*** Given records Section Begins ***
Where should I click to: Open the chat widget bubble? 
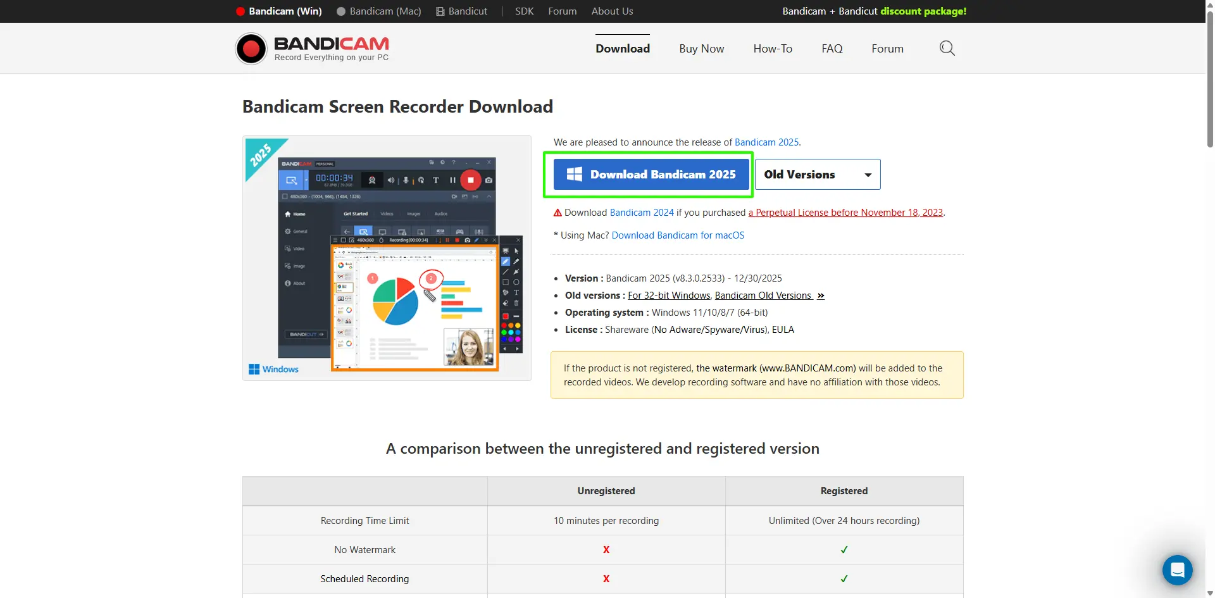pos(1177,570)
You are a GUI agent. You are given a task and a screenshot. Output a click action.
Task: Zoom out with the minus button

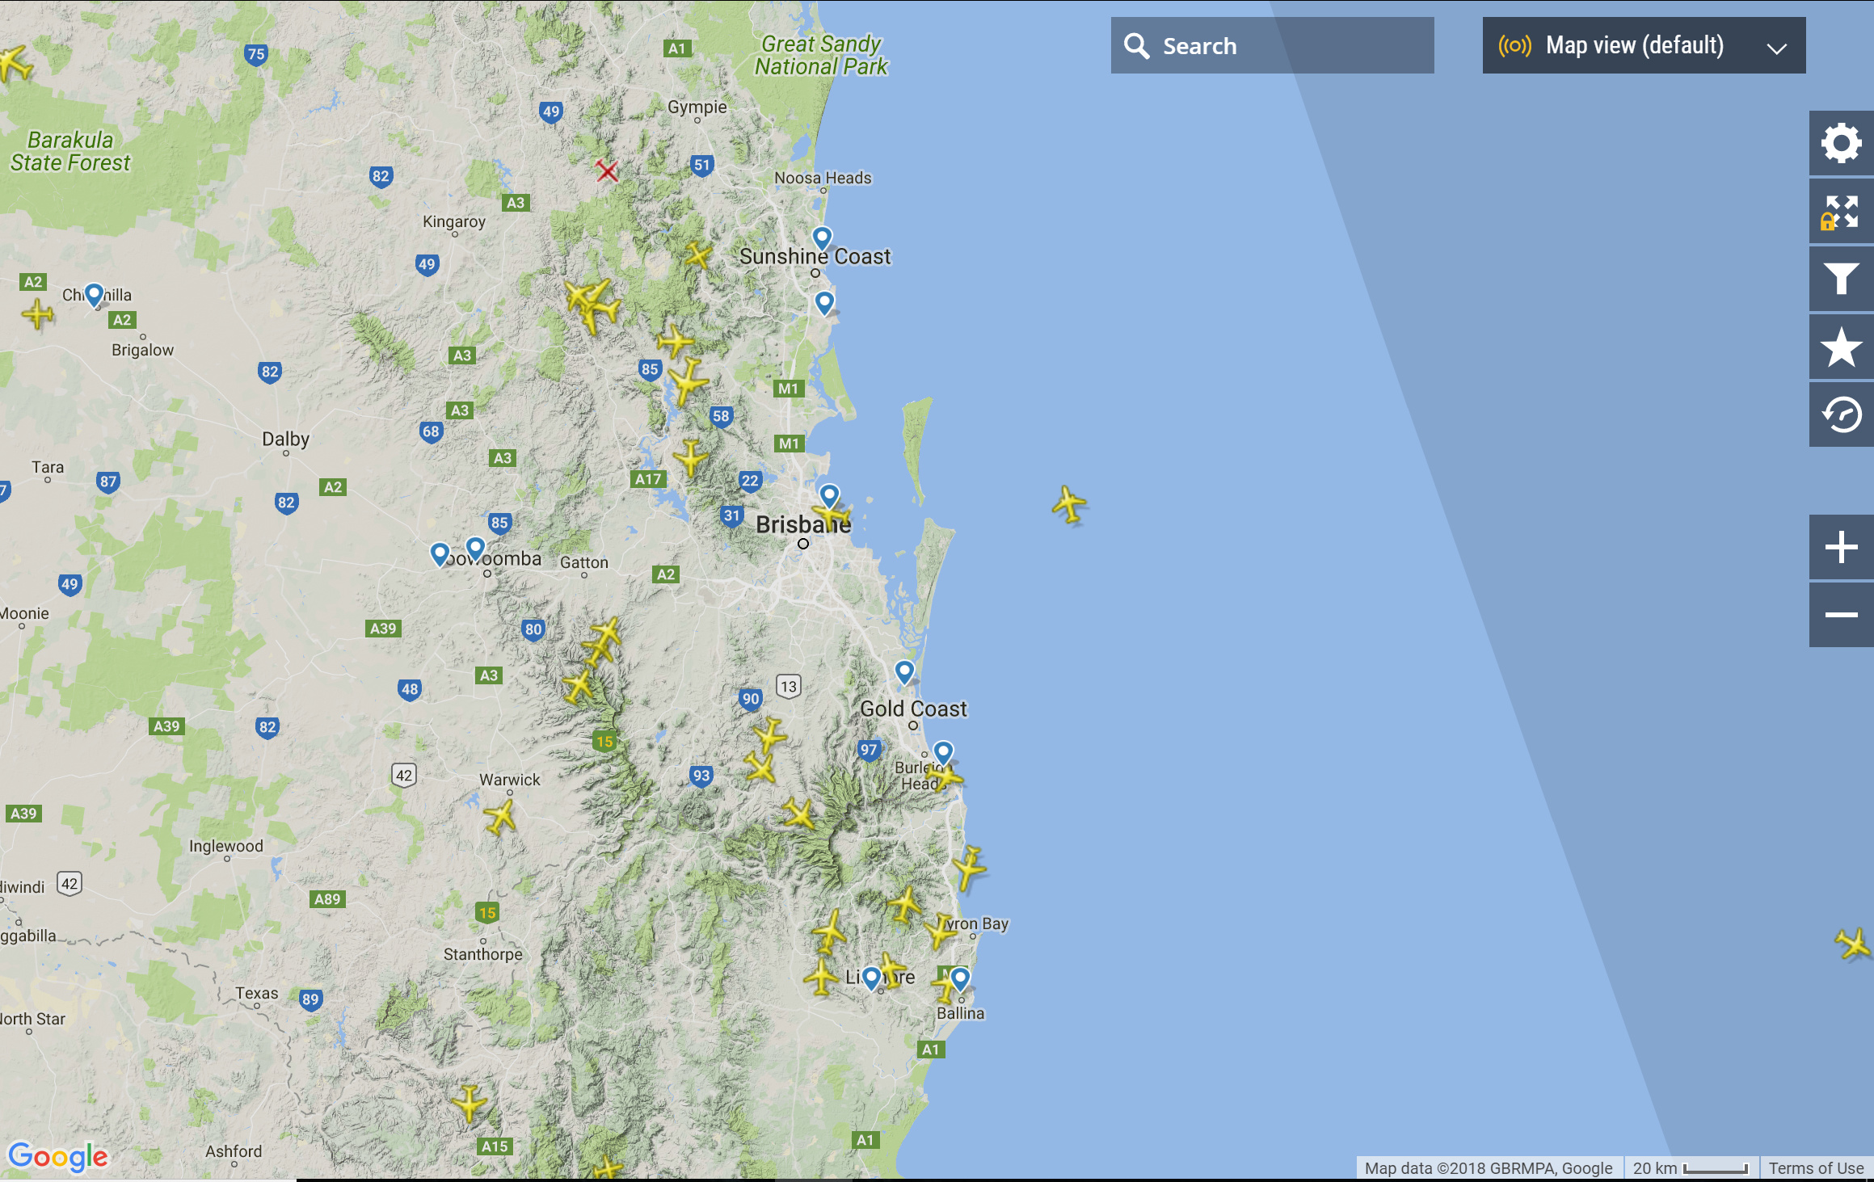click(x=1841, y=615)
*** Given records Section Ends ***
Task description = Quote the data above in full, leaving out the pictures it holds.

Exercise response =
Where should I click to: Open the chat widget bubble? 
pos(1177,570)
You are a GUI agent. You are given a task and a screenshot. Output a click action.
Task: Zoom out with the minus button

click(x=1841, y=615)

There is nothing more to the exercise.